Of the 450 definite deaths in our cohort the NDI correctly identified 417 and all of the 372 women known to be alive (sensitivity 93%, specificity 100%). Inconsistencies in identifiers recorded in our cohort files, particularly names, were responsible for the majority of known deaths not matching with the NDI, and if eliminated would increase the sensitivity to 98%. The cancer registries correctly identified 431 of the 450 definite deaths (sensitivity 96%). The costs associated with the NDI search were the same as the cancer registry searches, but the cancer registries took two months longer to conduct the searches.

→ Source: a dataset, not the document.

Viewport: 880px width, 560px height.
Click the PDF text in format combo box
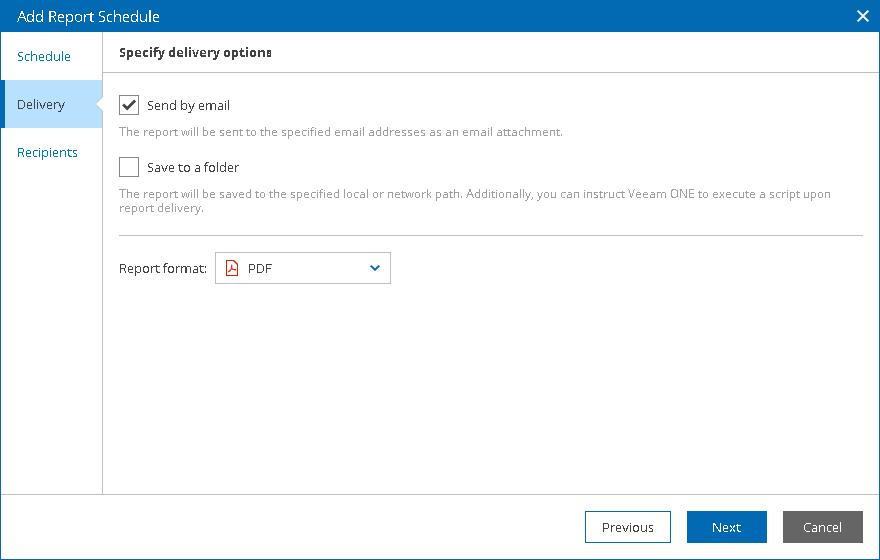tap(260, 268)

This study indicates that the cancer registries are valuable, cost effective agencies for follow-up of mortality outcome in cancer cohorts, particularly where cohort members were residents of those states. For following large national cohorts the NDI provides additional information and flexibility when searching for deaths in Australia. This study also shows that women can be followed up for mortality with a high degree of accuracy using either service. Because each service makes a valuable contribution to the identification of deceased cancer subjects, both should be considered for optimal mortality follow-up in studies of cancer patients.